EARTH 土

Garbage Mountains

Situating the concept of “earth” in contemporary practice, Amanda Boetzkes (2010, 15) suggests “the earth can be considered the basis from which we experience all natural phenomena such as water, air, light, the growth and decay of organism, mists, or hurricanes”...

Garbage Mountains

earth = centre = late summer = yellow = dampness = sweetness = afternoon = taste

Situating the concept of “earth” in contemporary practice, Amanda Boetzkes (2010, 15) suggests “the earth can be considered the basis from which we experience all natural phenomena such as water, air, light, the growth and decay of organism, mists, or hurricanes.” As tenants of the earth, we human beings exploit resources from the earth and promote profitable forms of resource consumption by means of technology and industry. The exploitation of resources generates excessive amounts of post-consumer waste. As a result, the earth, the source of consumer goods and waste, in return, becomes a spatial container for them.

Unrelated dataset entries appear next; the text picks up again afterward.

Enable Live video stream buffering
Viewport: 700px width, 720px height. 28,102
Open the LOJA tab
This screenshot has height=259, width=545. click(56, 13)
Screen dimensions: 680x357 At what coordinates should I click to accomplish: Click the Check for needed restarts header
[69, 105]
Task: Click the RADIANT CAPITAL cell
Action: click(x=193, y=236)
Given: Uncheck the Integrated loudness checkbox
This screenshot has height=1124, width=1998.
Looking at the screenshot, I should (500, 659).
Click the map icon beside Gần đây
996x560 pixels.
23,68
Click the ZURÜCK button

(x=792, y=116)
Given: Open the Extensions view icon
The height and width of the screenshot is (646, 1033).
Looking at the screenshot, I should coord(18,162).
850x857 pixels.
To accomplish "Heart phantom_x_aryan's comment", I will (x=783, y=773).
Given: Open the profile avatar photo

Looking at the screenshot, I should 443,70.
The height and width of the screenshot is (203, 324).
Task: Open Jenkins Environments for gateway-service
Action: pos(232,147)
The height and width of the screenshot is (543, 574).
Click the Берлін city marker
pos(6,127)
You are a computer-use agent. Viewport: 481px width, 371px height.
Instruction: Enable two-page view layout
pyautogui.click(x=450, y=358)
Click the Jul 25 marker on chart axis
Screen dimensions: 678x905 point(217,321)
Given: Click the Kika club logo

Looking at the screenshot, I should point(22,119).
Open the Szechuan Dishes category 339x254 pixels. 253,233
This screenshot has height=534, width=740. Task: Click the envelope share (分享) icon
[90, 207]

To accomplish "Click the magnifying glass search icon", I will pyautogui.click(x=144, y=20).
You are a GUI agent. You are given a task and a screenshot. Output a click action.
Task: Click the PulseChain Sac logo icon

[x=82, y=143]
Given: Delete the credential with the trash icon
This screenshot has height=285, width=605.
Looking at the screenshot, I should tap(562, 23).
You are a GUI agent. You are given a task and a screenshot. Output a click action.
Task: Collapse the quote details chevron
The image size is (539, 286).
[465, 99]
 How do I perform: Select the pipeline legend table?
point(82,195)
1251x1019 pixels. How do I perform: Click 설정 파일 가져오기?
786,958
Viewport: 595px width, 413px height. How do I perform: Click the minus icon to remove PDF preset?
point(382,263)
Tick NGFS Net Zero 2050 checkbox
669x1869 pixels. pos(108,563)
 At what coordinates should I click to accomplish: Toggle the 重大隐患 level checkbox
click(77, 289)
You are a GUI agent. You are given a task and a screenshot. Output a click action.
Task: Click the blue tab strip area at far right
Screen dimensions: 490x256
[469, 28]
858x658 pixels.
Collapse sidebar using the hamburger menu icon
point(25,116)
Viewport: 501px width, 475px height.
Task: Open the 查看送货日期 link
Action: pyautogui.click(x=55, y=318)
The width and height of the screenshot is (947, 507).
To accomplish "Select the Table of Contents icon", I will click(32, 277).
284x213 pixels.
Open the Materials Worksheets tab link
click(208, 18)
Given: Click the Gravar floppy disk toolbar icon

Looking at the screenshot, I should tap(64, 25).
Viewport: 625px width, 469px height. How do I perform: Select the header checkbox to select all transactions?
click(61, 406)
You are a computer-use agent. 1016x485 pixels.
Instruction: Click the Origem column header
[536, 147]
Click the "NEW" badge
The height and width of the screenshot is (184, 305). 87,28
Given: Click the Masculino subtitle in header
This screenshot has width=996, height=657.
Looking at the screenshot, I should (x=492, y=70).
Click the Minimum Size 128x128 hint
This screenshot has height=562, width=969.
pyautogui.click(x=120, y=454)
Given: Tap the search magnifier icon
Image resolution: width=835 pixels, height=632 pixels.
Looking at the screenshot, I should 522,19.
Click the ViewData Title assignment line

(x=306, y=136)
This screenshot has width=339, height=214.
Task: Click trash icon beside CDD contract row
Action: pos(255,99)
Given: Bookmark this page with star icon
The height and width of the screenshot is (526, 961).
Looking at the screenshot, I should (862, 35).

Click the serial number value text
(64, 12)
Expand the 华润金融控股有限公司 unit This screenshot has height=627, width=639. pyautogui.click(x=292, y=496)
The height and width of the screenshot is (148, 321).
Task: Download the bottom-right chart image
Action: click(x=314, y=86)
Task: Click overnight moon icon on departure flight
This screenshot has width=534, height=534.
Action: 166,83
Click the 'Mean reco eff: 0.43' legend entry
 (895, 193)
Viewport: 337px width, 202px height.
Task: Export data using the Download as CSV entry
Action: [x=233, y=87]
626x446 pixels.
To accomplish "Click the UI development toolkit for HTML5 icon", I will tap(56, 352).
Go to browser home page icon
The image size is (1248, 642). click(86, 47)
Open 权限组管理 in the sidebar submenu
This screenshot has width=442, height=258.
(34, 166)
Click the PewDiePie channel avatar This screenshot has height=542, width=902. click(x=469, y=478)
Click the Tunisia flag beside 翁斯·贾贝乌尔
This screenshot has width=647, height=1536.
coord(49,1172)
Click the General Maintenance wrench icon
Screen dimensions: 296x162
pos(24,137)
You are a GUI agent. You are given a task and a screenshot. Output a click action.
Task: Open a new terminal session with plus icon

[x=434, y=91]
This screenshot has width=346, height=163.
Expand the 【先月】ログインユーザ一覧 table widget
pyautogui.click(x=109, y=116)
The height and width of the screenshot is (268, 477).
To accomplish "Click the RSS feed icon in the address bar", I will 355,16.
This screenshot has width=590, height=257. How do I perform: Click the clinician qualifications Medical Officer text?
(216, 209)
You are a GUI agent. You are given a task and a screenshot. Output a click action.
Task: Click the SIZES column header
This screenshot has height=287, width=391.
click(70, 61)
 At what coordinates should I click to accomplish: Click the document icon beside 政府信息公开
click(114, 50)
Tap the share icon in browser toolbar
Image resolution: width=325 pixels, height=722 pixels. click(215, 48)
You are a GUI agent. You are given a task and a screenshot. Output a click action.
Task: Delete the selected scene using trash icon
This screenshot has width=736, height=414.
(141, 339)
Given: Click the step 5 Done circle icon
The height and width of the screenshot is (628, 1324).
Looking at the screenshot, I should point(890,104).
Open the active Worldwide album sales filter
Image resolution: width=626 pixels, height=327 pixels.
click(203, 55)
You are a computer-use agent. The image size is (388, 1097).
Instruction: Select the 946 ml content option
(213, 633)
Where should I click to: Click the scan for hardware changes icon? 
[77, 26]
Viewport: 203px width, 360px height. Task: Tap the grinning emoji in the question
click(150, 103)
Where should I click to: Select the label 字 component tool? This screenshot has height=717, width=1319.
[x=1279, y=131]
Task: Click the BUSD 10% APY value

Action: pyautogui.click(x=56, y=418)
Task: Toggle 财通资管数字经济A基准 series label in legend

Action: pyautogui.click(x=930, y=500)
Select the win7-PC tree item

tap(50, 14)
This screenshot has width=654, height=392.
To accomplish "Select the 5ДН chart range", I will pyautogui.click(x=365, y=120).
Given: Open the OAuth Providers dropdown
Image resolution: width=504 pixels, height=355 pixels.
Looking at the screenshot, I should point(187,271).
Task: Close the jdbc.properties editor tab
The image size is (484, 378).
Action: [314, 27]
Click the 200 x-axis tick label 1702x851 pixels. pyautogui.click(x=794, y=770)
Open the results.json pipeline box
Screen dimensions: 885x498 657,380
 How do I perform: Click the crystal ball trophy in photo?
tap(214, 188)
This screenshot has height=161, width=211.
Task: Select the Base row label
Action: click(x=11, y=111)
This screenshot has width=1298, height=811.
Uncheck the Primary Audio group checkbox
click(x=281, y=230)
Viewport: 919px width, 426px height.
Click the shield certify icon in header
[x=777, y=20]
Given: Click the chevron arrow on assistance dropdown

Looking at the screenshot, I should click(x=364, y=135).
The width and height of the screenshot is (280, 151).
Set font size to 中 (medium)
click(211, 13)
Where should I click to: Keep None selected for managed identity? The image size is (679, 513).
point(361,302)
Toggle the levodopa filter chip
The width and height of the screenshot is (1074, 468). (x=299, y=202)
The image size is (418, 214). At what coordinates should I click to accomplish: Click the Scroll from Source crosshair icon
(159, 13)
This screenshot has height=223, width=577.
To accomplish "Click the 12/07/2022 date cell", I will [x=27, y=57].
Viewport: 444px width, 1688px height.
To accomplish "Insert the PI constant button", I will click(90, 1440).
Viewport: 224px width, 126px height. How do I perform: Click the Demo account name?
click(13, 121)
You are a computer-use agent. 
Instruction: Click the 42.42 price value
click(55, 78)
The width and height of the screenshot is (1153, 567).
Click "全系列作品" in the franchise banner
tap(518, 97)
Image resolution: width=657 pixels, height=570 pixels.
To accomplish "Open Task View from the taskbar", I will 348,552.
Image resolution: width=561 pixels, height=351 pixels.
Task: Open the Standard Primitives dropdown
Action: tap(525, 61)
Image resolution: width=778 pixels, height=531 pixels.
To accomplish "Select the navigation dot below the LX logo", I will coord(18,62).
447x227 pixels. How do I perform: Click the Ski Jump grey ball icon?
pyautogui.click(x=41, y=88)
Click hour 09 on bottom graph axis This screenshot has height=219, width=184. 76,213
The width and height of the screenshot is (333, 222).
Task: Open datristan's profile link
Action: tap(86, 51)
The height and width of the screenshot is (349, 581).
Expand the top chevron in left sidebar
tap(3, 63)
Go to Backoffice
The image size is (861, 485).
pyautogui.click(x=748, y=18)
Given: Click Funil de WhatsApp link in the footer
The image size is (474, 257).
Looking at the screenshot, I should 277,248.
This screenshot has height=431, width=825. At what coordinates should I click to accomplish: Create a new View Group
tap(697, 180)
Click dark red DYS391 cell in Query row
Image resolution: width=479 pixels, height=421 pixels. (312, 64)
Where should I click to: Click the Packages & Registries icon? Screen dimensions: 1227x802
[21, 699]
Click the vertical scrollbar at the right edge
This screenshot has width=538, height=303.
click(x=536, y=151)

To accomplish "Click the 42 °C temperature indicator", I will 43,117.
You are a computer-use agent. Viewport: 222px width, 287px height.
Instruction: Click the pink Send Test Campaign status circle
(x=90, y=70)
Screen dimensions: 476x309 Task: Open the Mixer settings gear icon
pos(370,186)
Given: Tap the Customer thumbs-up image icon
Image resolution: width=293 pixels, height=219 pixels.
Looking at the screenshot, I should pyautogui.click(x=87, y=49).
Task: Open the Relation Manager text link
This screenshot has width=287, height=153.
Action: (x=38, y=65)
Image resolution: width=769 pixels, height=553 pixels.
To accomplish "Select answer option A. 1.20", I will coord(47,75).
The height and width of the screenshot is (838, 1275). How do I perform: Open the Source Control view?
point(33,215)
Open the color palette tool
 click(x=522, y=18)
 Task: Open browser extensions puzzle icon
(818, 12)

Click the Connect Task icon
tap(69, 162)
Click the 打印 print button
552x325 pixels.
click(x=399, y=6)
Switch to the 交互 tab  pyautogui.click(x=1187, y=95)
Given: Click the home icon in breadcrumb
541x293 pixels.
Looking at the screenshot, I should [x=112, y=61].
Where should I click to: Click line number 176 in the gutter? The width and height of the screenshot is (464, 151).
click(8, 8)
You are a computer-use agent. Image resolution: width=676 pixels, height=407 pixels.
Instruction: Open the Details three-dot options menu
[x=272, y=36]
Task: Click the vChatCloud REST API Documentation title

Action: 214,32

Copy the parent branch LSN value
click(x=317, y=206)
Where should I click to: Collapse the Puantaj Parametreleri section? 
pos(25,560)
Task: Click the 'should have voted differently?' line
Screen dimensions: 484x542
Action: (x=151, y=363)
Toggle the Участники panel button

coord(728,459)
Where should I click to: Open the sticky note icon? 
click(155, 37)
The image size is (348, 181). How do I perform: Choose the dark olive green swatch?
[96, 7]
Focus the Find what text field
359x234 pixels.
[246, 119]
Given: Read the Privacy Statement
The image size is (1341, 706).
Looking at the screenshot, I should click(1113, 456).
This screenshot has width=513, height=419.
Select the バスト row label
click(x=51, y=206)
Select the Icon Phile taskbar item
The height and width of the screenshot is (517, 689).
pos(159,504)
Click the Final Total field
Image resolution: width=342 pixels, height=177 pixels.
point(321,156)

As the development of industry and technology has dramatically changed the habits of daily life, the volume of post-consumer waste, such as disposable hygienic goods, packaging, paper products, bottles, cans, food scraps, and plastic, is exploding. Since the 1980s, these waste materials have crossed national boundaries, flowing from developed countries to developing ones, as a result of “labor outsourcing, the lowering of trade barriers, breakthroughs in containerization and shipping, and a virtual pandemic of urbanization” (Goldstein 2012, 342). For a long time, China was the favoured destination of cross-border waste in the world. In 2016, as the leader of global waste recycling trade, China imported 7 million tons of waste plastics and 28 million tons of waste paper, which was over 50 percent of the world’s export that year (Xia 2019, 1104). The waste trade contributed to China’s industrialization and economic growth enormously, but it has also inextricably generated alarming environmental costs. For example, the global plastic trade has turned Wen’an文安, a county in China’s northern Hebei province and home to the nation’s largest cluster of family-run plastics recycling business, from “an agricultural region renowned for its streams, peach trees and simple, rolling landscape” (Minter 2014) into a dead zone with nothing green.

In 2017, China announced a foreign waste ban that prohibits imports of solid wastes, and the country aimed to replace the importation of other wastes with its own domestically recycled resources by 2019 (Xia 2019, 1132). According to the State Council, the ultimate goal of the foreign ban is to protect the natural environment and human health, as well as to “increase domestic recycling and boost self-sufficiency in the demand for recycled materials” (Xia 2019, 1136). Essentially, China is attempting to upgrade its economy and deal with its surge in domestic garbage more effectively (UN Environment Programme 2018).

The strict enforcement of the foreign waste ban has reverberated around the world. Scientists estimate that globally 111 million metric tons of plastic waste will be displaced by 2030 as the result of the Chinese ban (Brooks, Wang, and Jambeck 2018, 1). On the one hand, it is a wake-up call for more efforts by developed nations as major waste exporters to improve waste reduction and recycling facilities. On the other hand, waste shipping to new destinations such as Southeast Asia and Africa may undermine these efforts (Xia 2019, 1158). No matter where plastic trash is sent, 80 percent of it will end up in landfills and ocean (Brooks, Wang, and Jambeck 2018, 1). In other words, the earth is waste’s final destination.

If we humans regard the earth as the material world surrounding us, and view ourselves anthropocentrically, as outsiders from the earth, we are more likely to think of the earth as a repository of resources and a depository for waste in the pursuance of human interests. The tremendous generation of post-consumer waste exemplifies this anthropocentric approach—taking the earth exclusively for human use, sometimes without even realizing that we are taking it for granted. We are turning the earth into a plastic planet, if we do not change our throwaway habits and anthropocentric perception of the earth.

What is the future of waste? Guardian journalist Oliver Blach (2015) suggests five things to aim for by 2025. First, the linear make-use-dispose model should be replaced by circular rethink—turning waste to valuable resources to manufacturers; the second is to transform waste into energy by means of new thermal and biological technologies; ratcheting up the recyclability of materials is the third goal; public attitudes to waste also require change, which might be brought about by charging consumers for food waste; lastly, retailers should take responsibility for recycling of post-consumer packaging (Balch 2015). Dealing with global waste crisis requires great efforts. We still have a long, tough journey ahead.